● **Given entries**:
• • • • •

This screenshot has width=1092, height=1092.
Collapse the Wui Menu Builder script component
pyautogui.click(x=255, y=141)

• • • • •

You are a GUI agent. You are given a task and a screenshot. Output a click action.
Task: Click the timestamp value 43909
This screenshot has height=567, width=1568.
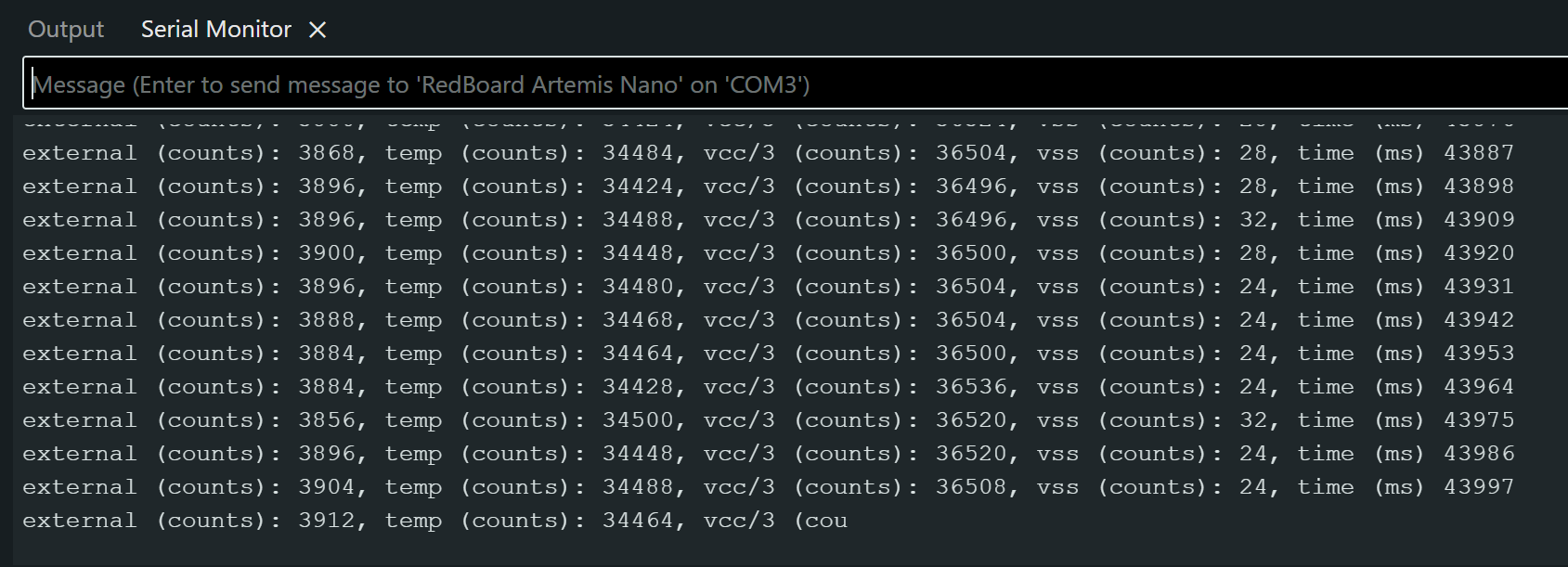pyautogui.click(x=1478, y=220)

• • • • •

● **Your instructions**: Copy the entries word for word from the line with "You are a GUI" to the line with "pyautogui.click(x=1478, y=220)", including both of those lines. Leave the pictures out.

● **Response to the task**:
You are a GUI agent. You are given a task and a screenshot. Output a click action.
Task: Click the timestamp value 43909
This screenshot has height=567, width=1568.
pyautogui.click(x=1478, y=220)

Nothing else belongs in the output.